胰岛素抵抗与心力衰竭发病密切相关，治疗心衰同时改善胰岛素抵抗成为心衰治疗新策略。β肾上腺素受体（βAR）阻滞剂作为心衰常规治疗药物，因疗效和不良反应个体差异较大以及选择性βAR阻滞剂加重胰岛素抵抗的作用，在糖尿病心力衰竭患者应用极为受限。前期研究表明非选择性βAR阻滞剂卡维地洛在改善糖尿病心功能不全同时改善胰岛素抵抗，而预实验发现胰岛素通过β2AR激活Akt，促葡萄糖转运体GLUT4转运及葡萄糖摄取，结合卡维地洛是反向β2AR激动剂，推测卡维地洛可偏向激活β2AR-βarrestin2-Akt信号通路促进胰岛素调控GLUT4转运。阐明胰岛素依赖于β2AR促GLUT4转运调控葡萄糖摄取的作用机制，及其在卡维地洛改善胰岛素抵抗中的作用，明确不同βAR阻滞剂对胰岛素抵抗和心力衰竭的影响，将为胰岛素调控葡萄糖转运的作用机制提供新的理论，并为合理选用βAR阻滞剂治疗糖尿病心力衰竭提供新思路和策略。
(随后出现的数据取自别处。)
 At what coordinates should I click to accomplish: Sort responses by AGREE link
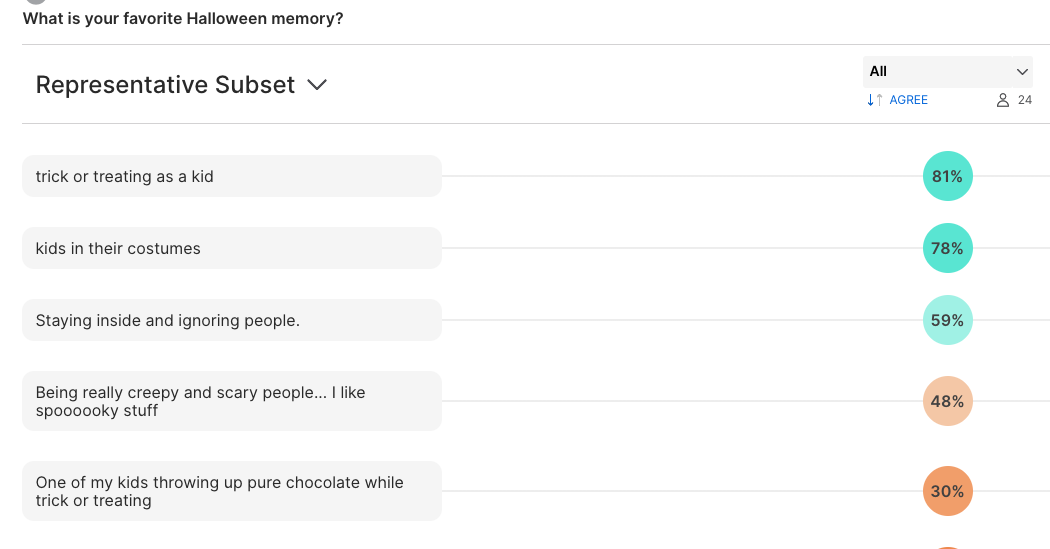908,100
Heart failure (HF) is associated with insulin resistance (IR) which can drive the chronic stimulation of Insulin signaling, meanwhile, cardiac IR can develop in congestive HF. It is important to ameliorate HF and IR together. Although β-blockers are effective in HF treatment, β-blockers are limited to be used in diabetes associated with HF due to worsening IR in HF by selective β1 blockers. However, non-selective β-blocker carvedilol improves both of the cardiac dysfunction and IR in diabetes associated HF. Our preliminary data shows that insulin induces Akt phosphorylation and GLUT4 translocation mediated glucose uptake in β2AR dependent manner. As carvedilol is a biased β2AR agonist, we hypothesize that carvedilol prompts insulin induced glucose uptake via activation of β2AR-β-arrestin2-Akt signaling pathway. In this proposal, we aim to characterize the mechanism underlying insulin induces GLUT4 translocation in β2AR dependent manner. Successful characterizing the effect of carvedilol on insulin resistance in HF will helps to gain insight on the influence of β2AR dependent insulin induced GLUT4 translocation on the therapeutic effects of different β-blockers in IR and HF.